Ariel de Bigault é uma realizadora francesa, profunda conhecedora da história e da cultura portuguesas, que tem levado a cabo uma das mais consistentes e empenhadas indagações cinematográficas sobre a história do racismo que liga Portugal ao resto do mundo lusófono. Remonta aos retratos que fez de artistas afro-brasileiros, em 1987, ÉCLATS NOIRS DU SAMBA, entre eles, de Paulo Moura e Gilberto Gil, esse questionamento crítico das raízes da discriminação racial que ainda hoje persiste e, com essa tomada de consciência, sobreveio a vontade de dar visibilidade às comunidades em sofrimento e marginalizadas.

De qualquer modo, antes de ter partido para o Brasil, a sua primeira preocupação foi a de filmar, em registo de cinema vérité, MULHERES EM LUTA (título raro, filmado em 8 mm, que por razões de preservação não será exibido neste ciclo), no Portugal sob o efeito da Revolução de Abril; documentou ainda o mundo de duas crianças com síndrome de Down, numa produção que intitulou EDUARDO E FERNANDO, e, por fim, em ESTÃO A VER-NOS?, deu expressão aos sonhos de uma criança cega. O título deste filme é premonitório de muito do que se seguiu, ainda que seja sobretudo na voz, e não nos olhos, que Bigault encontrou as principais formas de resistência ao racismo. Aliás, a arte costuma surgir nos seus filmes como um modo de libertação e denúncia de situações, mais ou menos veladas, de injustiça, de desespero e de pobreza.

Não menos importante que o seu trabalho no cinema são as duas coletâneas de música cabo-verdiana e angolana que ajudou a editar nos anos 90 do século passado. Por “estar tudo” na música cantada por homens e mulheres africanos ou descendentes de africanos, Bigault preencheu uma parte importante da sua carreira “colecionando” as vozes de quem se expressa fundamentalmente através de canções: em MARGEM ATLÂNTICA, após um retrato multigeracional de imigrantes africanos vivendo em Lisboa chamado AFRO LISBOA, Bigault regressou à capital para falar com músicos de ascendência africana, ao passo que, em CANTA ANGOLA, encontrou em Luanda ecos do passado esclavagista e tons que vibram perante o sofrimento dos nossos dias. FANTASMAS DO IMPÉRIO, em certa medida, substituiu a música pelas imagens do cinema, aquelas que ainda vão resistindo ao processo de não-inscrição do passado colonial no nosso imaginário coletivo: um filme que diz “olhem para o passado” ou, citando o seu filme iniciático, “estão a vê-lo?”.

________

— ENUNCIADO DA TAREFA —
Dê seguimento ao texto sobre o cinema de Ariel de Bigault a partir da última frase apresentada. As linhas que se seguem constituem material à parte, sem ligação ao texto.

— EXCERTO DE DADOS —
________

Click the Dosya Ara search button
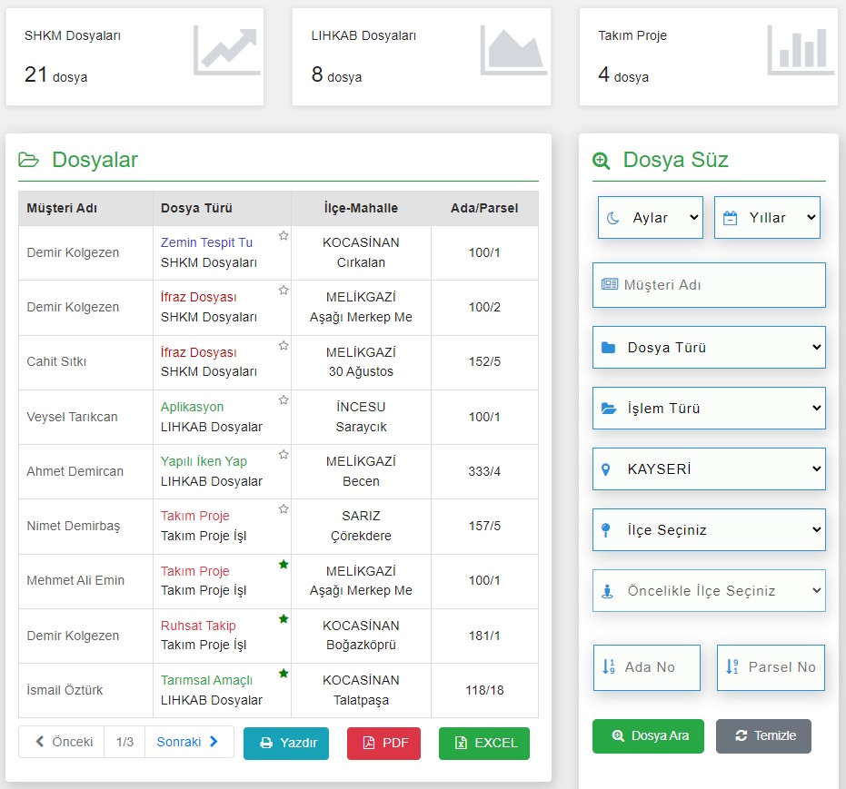The image size is (846, 789). pyautogui.click(x=648, y=735)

________

— RESPOSTA À TAREFA —
Aquando da passagem de FANTASMAS DO IMPÉRIO, em 2020, na Cinemateca Portuguesa, Ariel de Bigault explicitou deste modo o que constitui para si o espaço do documentário: “O filme é um espaço de encontro e de diálogo de obras, de pessoas, de criadores. Todos os meus filmes são muito diferentes na forma, mas não têm comentário, porque é o meu olhar, não é um ponto de vista. O meu olhar abrange vários olhares. (…) Através desses diálogos, o espectador pode criar o seu ponto de vista.” O Ciclo Ariel de Bigault: Margens Atlânticas está integrado no programa da Temporada Portugal-França 2022.


Segunda-feira [19] 19:00 | Sala M. Félix Ribeiro

FANTASMAS DO IMPÉRIO

de Ariel de Bigault
Portugal, França, 2020 – 111 min | M/12

Com a presença de Ariel de Bigault

4-FantasmasBotelho.

Cineasta particularmente sensível aos problemas da representação dos imigrantes e do passado colonial no cinema falado em português, a documentarista Ariel de Bigault vira-se agora para o tema do imperialismo lusitano e o discurso de propaganda que lhe está associado. Face às imagens do cinema português, e com a ajuda de realizadores como Fernando Matos Silva, João Botelho, Margarida Cardoso, Hugo Vieira da Silva e Ivo Ferreira), Ariel de Bigault delega no ator são-tomense Ângelo Torres e no angolano Orlando Sérgio, o papel de guias numa narrativa que se propõe despertar velhos fantasmas no coração do imaginário coletivo português.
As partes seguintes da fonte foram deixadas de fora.